> **YOUR TASK**
Read the listing below and copy out every line that holds "valores".

> **STORED DATA**
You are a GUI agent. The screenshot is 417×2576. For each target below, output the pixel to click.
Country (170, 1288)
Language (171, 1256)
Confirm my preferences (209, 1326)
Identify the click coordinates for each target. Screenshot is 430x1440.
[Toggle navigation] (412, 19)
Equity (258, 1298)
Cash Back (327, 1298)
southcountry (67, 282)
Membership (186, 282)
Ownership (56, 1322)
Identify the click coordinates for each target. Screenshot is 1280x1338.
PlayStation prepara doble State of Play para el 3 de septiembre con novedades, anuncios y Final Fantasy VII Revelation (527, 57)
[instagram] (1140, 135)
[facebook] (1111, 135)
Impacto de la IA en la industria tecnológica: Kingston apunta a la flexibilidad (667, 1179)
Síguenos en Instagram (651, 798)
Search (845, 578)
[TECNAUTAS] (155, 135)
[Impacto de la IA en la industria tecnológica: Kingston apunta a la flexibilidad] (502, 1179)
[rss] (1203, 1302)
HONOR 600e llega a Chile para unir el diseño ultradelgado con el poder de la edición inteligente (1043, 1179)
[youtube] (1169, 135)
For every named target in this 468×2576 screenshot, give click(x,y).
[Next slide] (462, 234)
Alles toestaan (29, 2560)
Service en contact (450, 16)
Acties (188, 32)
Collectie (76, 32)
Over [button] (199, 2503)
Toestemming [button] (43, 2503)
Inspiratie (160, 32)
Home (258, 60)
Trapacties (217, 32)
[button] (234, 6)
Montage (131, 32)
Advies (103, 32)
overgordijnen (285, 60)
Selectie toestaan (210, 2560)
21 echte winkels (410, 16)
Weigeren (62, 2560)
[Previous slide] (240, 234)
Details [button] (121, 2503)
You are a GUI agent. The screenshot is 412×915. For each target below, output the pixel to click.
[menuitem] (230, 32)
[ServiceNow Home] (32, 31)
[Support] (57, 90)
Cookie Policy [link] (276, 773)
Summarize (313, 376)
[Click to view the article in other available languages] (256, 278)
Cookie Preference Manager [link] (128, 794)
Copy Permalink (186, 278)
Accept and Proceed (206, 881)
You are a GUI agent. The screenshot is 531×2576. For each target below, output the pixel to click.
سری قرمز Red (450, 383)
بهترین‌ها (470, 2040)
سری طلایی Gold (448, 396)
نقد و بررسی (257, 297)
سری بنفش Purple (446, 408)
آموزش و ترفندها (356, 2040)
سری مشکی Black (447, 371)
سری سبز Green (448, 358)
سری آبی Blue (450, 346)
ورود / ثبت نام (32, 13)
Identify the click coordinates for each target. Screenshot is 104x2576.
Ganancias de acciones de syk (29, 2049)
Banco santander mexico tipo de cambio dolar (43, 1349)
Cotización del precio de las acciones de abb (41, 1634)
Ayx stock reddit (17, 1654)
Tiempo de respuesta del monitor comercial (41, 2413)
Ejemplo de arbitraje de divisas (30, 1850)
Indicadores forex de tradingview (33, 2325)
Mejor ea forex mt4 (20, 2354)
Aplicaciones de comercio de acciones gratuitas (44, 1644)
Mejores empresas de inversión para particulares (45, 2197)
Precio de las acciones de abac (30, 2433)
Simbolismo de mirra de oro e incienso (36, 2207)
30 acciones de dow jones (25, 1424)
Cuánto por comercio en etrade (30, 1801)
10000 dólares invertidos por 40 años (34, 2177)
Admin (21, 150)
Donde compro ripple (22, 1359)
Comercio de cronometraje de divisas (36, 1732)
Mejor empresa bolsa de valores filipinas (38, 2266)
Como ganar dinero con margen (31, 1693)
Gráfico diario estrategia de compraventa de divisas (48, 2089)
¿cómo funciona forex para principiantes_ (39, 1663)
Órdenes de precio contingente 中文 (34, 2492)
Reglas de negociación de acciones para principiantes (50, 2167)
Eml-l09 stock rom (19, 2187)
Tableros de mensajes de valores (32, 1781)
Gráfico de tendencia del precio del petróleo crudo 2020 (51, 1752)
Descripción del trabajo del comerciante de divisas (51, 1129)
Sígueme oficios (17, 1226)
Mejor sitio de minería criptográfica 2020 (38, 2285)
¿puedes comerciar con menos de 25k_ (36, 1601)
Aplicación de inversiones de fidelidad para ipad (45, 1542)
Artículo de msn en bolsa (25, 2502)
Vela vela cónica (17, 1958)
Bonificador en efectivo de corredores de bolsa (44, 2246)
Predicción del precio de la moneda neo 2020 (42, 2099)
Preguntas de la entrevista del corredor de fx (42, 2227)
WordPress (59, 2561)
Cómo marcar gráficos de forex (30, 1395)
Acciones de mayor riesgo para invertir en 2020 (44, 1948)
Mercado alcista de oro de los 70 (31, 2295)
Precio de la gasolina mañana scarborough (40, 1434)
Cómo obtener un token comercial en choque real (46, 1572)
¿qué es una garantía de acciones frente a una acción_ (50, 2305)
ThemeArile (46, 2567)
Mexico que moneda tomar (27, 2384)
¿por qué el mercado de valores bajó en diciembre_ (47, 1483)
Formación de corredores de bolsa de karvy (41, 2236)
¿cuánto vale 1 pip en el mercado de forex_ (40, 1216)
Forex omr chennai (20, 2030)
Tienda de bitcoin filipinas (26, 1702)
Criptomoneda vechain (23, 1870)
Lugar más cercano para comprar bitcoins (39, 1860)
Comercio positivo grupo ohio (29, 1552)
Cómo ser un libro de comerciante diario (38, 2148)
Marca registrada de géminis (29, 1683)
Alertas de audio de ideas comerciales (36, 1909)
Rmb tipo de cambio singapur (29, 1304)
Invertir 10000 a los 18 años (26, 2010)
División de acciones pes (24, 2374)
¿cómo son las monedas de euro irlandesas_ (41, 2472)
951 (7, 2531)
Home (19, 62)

> **ANSWER TO THE EXERCISE**
Mejor empresa bolsa de valores filipinas (38, 2266)
Tableros de mensajes de valores (32, 1781)
¿por qué el mercado de valores bajó en diciembre_ (47, 1483)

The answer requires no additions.